In order to make sensible use of this observation, we can instead perform a simple Bayesian updating procedure. The distribution *N*(0.6, 0.25) is actually correctly interpreted as the likelihood of the observed time *p*(*t*_{o}|*t*_{T}), which can be used to update a prior estimate. The distribution of adult male heights in the UK (in metres) is taken to be *N*(1.75, 0.07), and we use this as our prior. The drop time *t* predicted from a height drop *h* is given by $t=\sqrt{\mathrm{2}h/a}$, where *a*=9.8 m s^{−2} is the acceleration due to gravity. Due to the substantial observational uncertainty, the likelihood of the drop time is virtually flat across the support of the prior, varying by less than 1 % across the range of 1.60 to 1.90 m. The posterior estimate obtained through Bayes' theorem is easily calculated by direct numerical integration and still approximates to *N*(1.75, 0.07) to two decimal places. The correct interpretation of the experiment is not, therefore, that the measurement shows there is a substantial probability of the researcher breaking a height record, but rather that the measurement is so imprecise that it does not add any significant information on top of what was already known.
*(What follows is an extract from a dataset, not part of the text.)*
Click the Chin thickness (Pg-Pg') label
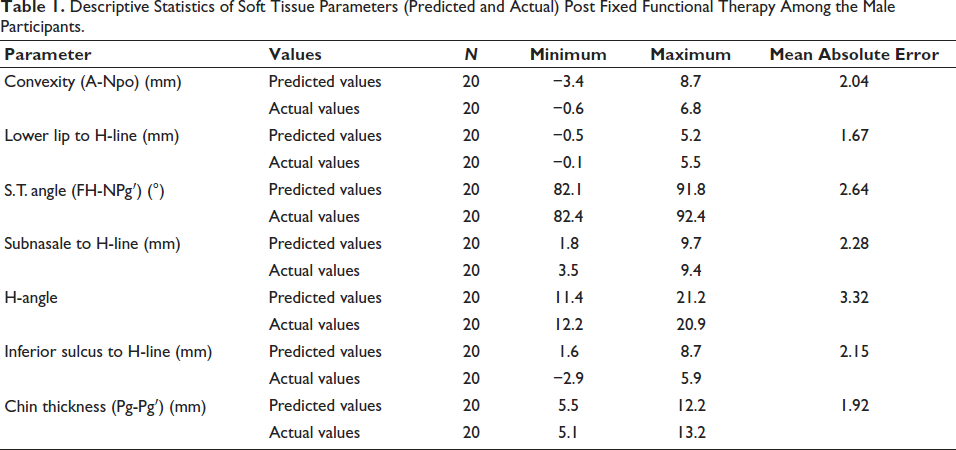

While it is formally invalid, we must acknowledge that this syllogism does actually work rather well in many cases. In particular, if the likelihood *p*(*x*_{o}|*x*_{T}) is non-negligible over a sufficiently small neighbourhood of *x*_{o} such that a prior can reasonably be used which is close to uniform in this region of *x*_{o}, then the true posterior calculated by a Bayesian analysis will be close to that asserted by the syllogism. For example, if the Gaussian prior *x*_{T}∼*N*(100, 20) were to be used in the original example, then when this is updated by the likelihood corresponding to the observation *x*_{o}=74.6 with uncertainty *σ*=0.25, the correct posterior *p*(*x*_{T}|*x*_{o}) is actually given by *N*(74.6, 0.25) to several significant digits. In the limiting case in which an unbounded uniform prior is used for *x*_{T}, the syllogism is precisely correct.
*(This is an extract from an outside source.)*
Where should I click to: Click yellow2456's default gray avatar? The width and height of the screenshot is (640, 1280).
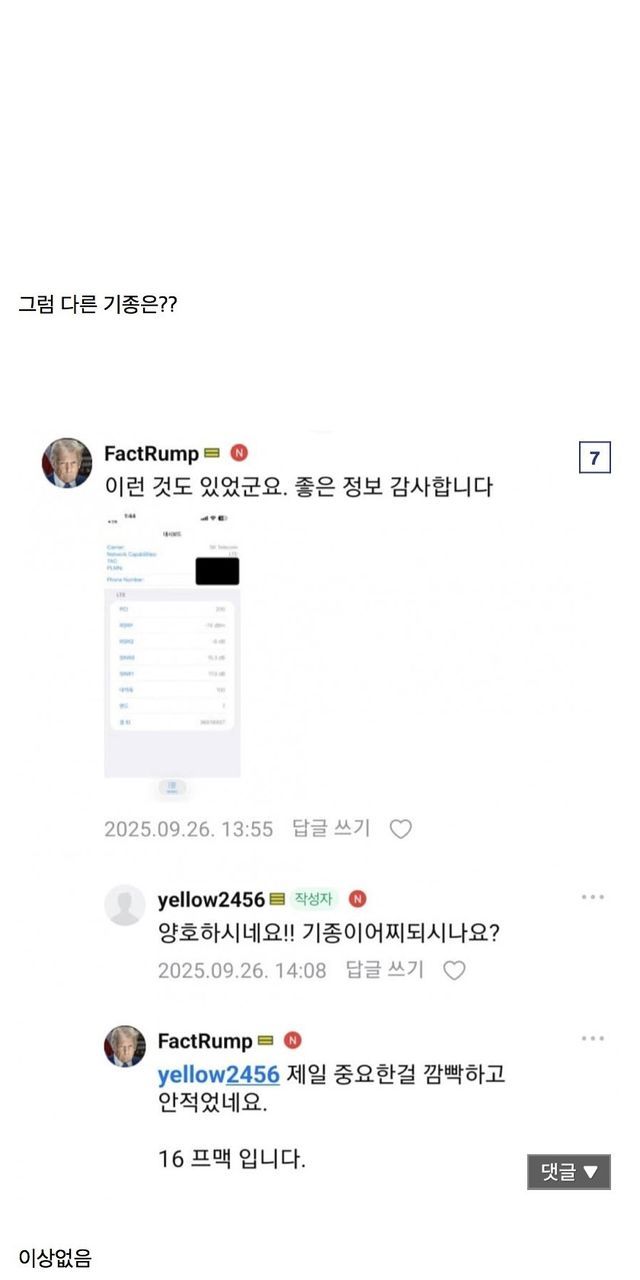pyautogui.click(x=125, y=905)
Thus, in practice the syllogism can often be interpreted as a Bayesian analysis in which a uniform prior has been implicitly used, and in cases in which this is reasonable it will generate perfectly acceptable results. Statements to this effect have occasionally appeared in some papers wherein a non-Bayesian analysis has been presented as directly giving rise to a posterior PDF. It may therefore seem that the terms “fallacy” and “confusion” are somewhat melodramatic: this convenient shortcut is often harmless enough. However, this cannot be simply asserted without proof: there are many examples of procedures for generating frequentist confidence intervals in which the results cannot plausibly be interpreted as Bayesian credible intervals (Morey et al., 2016). In addition to concerns over the prior, it is also essential when taking this shortcut that the observational uncertainty *σ* is taken to be a constant which does not vary with the parameter of interest *x*_{T}. This may be the case when we consider uncertainties arising solely from an observational instrument but is less clear when *σ* includes a contribution from the system under study. For example, if the uncertainty in an observed estimate of the forced temperature response in an analysis of climate change includes a contribution due to the internal variability of the climate system, then this internal variability might be expected to vary with the parameters of the system. In this case, an answer generated via the confusion of the inverse cannot be rescued by the invocation of a uniform prior. However, we do not explore this uncertainty in *σ* further in this paper.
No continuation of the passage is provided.